Alexianer Logo 09
 
Druckversion von Seite:
St. Hedwig-Krankenhaus Berlin  > Christliches Profil  > Hl. Hedwig

Unsere Hauspatronin:



Die heilige Hedwig ist Namensgeberin und Schutzpatronin der St. Hedwig-Kathedrale und des St. Hedwig-Krankenhauses in Berlin.

Wer war diese Frau?

Ihr Name bedeutet: Die Streitbare, die Kämpferin. Ihr Name steht auch für ihren Lebensweg:

Geboren wurde sie im Jahre 1174 in Andechs am Ammersee in Bayern.

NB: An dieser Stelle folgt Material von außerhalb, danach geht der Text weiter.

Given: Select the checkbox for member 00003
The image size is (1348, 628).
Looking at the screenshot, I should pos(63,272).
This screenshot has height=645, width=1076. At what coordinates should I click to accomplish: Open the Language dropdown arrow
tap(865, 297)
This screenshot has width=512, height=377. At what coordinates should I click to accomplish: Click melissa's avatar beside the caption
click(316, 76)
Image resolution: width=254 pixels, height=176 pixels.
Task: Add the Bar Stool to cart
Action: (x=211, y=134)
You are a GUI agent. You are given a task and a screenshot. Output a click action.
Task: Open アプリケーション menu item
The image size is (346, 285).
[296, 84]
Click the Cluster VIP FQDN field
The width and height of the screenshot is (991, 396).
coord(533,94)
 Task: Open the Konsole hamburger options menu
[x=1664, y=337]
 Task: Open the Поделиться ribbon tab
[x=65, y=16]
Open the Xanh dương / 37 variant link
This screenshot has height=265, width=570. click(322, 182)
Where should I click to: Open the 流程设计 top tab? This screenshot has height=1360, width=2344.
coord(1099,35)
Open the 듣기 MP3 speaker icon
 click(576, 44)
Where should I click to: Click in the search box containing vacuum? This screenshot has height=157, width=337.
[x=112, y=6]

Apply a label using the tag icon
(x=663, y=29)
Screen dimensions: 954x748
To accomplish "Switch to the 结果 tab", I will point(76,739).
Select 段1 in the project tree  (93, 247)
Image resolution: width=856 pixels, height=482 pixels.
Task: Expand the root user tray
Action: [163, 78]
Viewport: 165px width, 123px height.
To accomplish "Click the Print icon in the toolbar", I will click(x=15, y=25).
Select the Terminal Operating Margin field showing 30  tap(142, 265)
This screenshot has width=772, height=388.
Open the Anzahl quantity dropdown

Gestorben ist sie am 15.10.1243 im Kloster Trebnitz in Schlesien.

Mit zwölf Jahren wurde sie dem 18-jährigen Piastenherzog von Schlesien und Polen angetraut. Was kaum möglich schien, trat ein: Die Ehe wurde ausgesprochen glücklich. Bereits mit dreizehn Jahren gebar Hedwig ihr erstes Kind, im Laufe der Jahre kamen sechs weitere hinzu. Bis zu Heinrichs Tod lebte das Ehepaar in Glück und Harmonie zusammen.

Im Jahre 1201, also mit 27 Jahren, wird sie Herzogin von Schlesien. Sie kommt in ein fremdes und armes Land, in dem polnisch gesprochen wird. Als Herzogin erlernt sie die polnische Sprache, das war damals eine Sensation, um die ihr anvertrauten Menschen zu verstehen.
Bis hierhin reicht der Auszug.